DIRECTIONS> Your answer should be the number of lines in the listing that hold the string "computer", with no other words.

TASK INPUT>

##############################

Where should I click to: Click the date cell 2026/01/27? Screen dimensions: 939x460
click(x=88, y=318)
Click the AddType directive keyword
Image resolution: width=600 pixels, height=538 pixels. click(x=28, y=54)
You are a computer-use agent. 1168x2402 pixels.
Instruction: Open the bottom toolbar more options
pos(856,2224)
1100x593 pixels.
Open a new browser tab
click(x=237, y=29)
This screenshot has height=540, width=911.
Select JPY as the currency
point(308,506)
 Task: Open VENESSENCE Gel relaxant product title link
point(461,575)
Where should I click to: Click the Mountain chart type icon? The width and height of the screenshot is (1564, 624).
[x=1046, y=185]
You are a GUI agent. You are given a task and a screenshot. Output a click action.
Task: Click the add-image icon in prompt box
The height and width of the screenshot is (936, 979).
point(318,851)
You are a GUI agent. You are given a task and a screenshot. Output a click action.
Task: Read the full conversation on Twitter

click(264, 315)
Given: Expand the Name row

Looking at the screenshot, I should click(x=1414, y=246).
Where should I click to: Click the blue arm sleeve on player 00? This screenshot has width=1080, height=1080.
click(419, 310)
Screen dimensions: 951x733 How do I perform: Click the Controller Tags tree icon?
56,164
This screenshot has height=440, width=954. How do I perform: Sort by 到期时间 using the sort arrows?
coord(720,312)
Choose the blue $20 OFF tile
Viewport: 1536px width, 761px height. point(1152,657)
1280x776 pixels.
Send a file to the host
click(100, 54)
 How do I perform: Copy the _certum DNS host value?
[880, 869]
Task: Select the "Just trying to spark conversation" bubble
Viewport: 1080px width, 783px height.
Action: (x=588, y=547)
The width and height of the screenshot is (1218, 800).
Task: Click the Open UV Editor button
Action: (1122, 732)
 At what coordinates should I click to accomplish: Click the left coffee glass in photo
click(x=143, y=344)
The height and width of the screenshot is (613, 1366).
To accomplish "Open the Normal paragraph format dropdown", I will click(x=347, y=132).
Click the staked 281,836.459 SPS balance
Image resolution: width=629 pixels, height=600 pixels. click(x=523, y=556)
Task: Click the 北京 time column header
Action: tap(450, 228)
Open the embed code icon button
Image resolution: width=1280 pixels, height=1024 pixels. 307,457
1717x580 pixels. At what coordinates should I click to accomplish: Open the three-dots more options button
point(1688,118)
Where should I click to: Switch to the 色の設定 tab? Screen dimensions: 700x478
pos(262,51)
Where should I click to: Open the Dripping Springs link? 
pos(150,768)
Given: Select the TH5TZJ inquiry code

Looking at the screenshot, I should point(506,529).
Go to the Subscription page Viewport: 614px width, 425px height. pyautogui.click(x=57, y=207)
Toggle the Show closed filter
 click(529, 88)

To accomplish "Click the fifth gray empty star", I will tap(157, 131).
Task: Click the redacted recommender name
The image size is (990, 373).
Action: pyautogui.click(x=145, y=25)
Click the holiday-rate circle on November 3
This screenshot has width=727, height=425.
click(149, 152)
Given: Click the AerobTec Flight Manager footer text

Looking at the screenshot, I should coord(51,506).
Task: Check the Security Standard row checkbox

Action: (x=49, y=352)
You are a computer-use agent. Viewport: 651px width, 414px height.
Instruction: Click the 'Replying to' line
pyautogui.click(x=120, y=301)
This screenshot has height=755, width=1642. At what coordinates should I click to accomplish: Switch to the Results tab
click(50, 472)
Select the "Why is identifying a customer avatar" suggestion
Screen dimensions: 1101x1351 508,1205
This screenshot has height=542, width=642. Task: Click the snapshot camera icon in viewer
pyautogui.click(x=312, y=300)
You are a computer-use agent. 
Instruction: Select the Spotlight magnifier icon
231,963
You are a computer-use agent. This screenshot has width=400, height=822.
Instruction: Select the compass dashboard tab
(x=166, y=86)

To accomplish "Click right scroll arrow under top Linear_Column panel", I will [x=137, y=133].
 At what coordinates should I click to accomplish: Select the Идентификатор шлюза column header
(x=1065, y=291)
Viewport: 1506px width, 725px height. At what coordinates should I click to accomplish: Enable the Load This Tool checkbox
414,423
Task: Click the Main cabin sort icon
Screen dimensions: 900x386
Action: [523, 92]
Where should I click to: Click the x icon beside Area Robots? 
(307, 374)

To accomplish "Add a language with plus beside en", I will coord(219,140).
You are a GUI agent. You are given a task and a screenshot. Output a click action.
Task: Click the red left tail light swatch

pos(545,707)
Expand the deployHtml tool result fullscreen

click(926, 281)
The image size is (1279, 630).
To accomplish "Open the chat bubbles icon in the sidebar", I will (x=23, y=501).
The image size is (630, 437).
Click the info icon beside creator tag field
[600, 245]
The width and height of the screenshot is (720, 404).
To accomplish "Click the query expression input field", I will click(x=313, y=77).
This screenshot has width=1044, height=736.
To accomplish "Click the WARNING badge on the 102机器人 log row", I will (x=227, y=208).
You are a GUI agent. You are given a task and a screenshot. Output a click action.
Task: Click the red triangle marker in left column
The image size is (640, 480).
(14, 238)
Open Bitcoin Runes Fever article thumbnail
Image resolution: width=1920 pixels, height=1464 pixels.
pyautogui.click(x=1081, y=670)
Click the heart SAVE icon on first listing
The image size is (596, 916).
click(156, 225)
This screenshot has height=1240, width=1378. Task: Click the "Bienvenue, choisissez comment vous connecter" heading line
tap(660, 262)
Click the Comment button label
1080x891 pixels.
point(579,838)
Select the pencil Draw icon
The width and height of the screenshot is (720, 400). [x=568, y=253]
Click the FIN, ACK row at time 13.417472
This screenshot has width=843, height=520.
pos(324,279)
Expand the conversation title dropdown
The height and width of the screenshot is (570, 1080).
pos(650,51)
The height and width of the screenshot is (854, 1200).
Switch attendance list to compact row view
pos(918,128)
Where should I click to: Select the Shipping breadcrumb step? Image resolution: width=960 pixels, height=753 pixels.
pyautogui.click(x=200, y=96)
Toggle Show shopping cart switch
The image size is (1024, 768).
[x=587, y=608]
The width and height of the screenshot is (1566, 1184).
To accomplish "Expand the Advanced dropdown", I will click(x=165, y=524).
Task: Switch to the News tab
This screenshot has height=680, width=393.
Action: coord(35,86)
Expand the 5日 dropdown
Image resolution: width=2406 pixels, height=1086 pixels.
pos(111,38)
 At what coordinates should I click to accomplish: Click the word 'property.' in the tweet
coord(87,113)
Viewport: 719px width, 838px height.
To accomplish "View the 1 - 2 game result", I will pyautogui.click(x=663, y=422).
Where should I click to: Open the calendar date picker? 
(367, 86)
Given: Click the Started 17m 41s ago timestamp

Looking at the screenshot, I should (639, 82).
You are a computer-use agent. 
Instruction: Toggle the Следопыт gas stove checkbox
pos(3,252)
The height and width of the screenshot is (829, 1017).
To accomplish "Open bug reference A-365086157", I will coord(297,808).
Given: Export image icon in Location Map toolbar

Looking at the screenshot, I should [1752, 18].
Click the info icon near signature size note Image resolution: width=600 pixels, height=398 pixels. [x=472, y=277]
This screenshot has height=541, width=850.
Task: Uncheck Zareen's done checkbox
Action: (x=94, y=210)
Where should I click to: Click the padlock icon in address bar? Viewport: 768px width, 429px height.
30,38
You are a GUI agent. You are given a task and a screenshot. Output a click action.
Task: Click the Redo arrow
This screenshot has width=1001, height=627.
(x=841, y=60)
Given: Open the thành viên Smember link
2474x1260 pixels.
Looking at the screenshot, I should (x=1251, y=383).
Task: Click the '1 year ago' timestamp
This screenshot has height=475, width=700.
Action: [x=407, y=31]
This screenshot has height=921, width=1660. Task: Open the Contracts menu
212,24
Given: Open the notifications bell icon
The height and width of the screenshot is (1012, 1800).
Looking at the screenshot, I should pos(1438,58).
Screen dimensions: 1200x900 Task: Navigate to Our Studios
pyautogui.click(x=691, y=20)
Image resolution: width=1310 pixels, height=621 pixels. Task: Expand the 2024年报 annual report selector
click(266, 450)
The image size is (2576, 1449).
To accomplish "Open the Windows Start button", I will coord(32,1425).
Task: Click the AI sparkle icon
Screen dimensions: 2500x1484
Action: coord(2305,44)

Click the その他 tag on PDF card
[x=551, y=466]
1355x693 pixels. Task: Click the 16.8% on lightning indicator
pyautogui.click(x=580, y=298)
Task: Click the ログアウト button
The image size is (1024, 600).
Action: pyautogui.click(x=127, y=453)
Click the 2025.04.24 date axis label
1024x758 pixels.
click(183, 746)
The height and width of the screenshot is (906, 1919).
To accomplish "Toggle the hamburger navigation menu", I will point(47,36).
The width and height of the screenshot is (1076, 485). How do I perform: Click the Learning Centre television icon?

##############################

REPLY> 5